Le prospettive e gli effetti su occupazione e investimenti

Un tema di grande rilevanza per i prossimi mesi è quello di valutare le conseguenze della pandemia sui posti di lavoro e sugli investimenti, al momento in cui cesseranno misure come il blocco dei licenziamenti o l’estensione della Cassa Integrazione, messe in campo per far fronte all’emergenza. La monografia del Rapporto è dedicata a un esercizio che stima questi impatti, considerando un “effetto default” (numero di posti di lavoro e di investimenti persi in imprese che usciranno dal mercato) e un “effetto scala” (adeguamento degli organici coerente con le variazioni del giro d’affari atteso per le imprese), al netto di eventuali politiche di sostegno e di rilancio straordinarie.

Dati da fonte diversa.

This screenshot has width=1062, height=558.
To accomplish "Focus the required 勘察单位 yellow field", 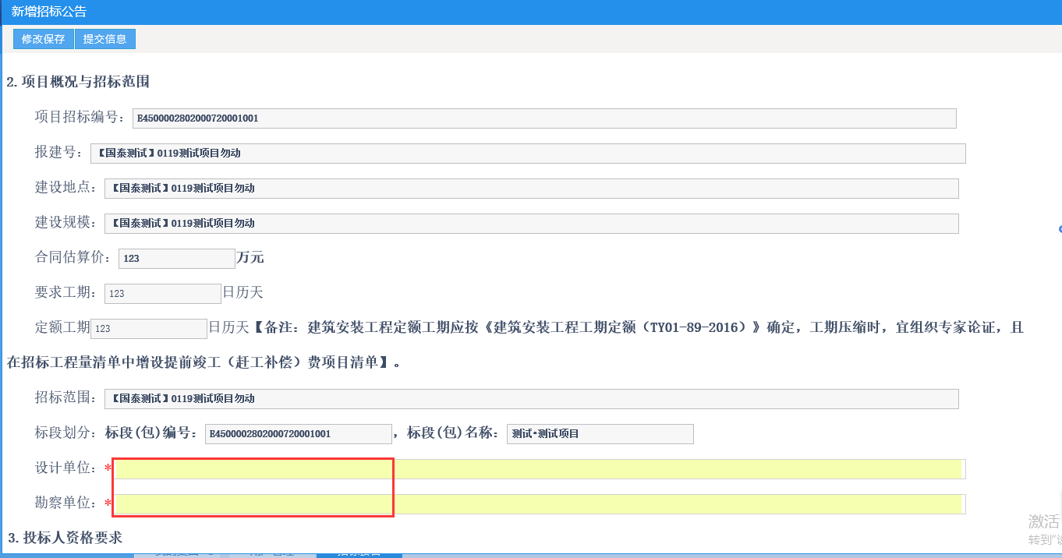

In base alle stime, i posti di lavoro che potrebbero essere persi alla fine del 2021 rispetto a dicembre 2019, ammontano a 1,3 milioni, pari all’8,2% del totale dei 16 milioni di addetti impiegati nelle imprese prima dell’emergenza (considerando non solo le PMI, ma anche micro e grandi). Da un punto di vista territoriale, le perdite sarebbero in termini assolute più consistenti nel Nord-Ovest (399 mila addetti, -7,8%), rispetto a Nord-Est (322 mila, -8,2%), Mezzogiorno (320 mila, -8,4%) e Centro (289 mila, -8,9%). Il tasso di disoccupazione passerebbe dal 10% al 15,1%, con punte del 21,1% nel Sud e nelle Isole. Tra le regioni, Calabria (24,5%), Campania (24,4%) e Sicilia (23,9%) farebbero registrare i tassi più alti, anche a causa di tassi già molto alti prima della pandemia. In tutte le regioni i tassi di disoccupazione potrebbero comunque superare il 10%.

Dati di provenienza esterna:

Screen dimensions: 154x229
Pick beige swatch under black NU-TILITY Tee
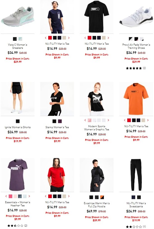point(104,38)
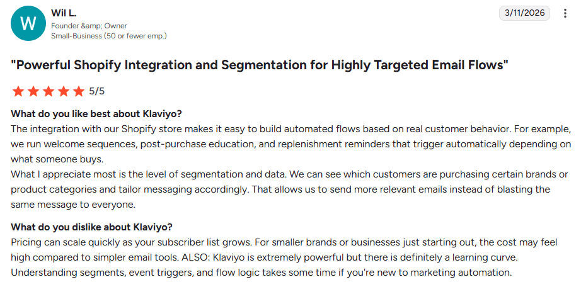Screen dimensions: 581x282
Task: Click the Small-Business company size label
Action: tap(109, 36)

La probabile uscita dal mercato di un numero rilevante di imprese e il ridimensionamento del giro d’affari di molte altre avrà inevitabili ripercussioni anche sul livello di investimenti. Secondo le stime, causa del Covid le società italiane perderebbero 43 miliardi di euro di capitale nel biennio 2020-2021 (-4,8% su 900 miliardi complessivi di fine 2019). Anche per quanto riguarda le previsioni sul capitale aziendale, il Mezzogiorno è l’area relativamente più colpita dalla crisi sanitaria, con una perdita stimata di 8,4 miliardi (-5,3%). Le regioni più colpite sarebbero Sardegna (-6,4%), Sicilia (-5,7%) e Calabria (-5,5%). Nel Centro si stima una riduzione di 10,7 miliardi (-4,9%), nel Nord-Est di 9,7 miliardi (-4,6%) e nel Nord-Ovest di 14,4 miliardi (-4,6%).